§ **EXERCISE**:
Count how many lines in the material below hold the word "Open"; the reply is that number alone.

§ **AVAILABLE DATA**:
• • • • • • •
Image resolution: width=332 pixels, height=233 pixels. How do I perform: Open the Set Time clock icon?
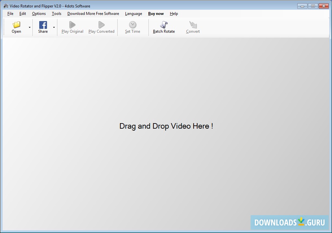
• • • • • • •
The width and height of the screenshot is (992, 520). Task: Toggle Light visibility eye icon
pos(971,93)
• • • • • • •
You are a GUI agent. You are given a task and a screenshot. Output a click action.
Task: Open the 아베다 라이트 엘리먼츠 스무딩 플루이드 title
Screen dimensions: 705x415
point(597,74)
• • • • • • •
§ **ANSWER BELOW**:
2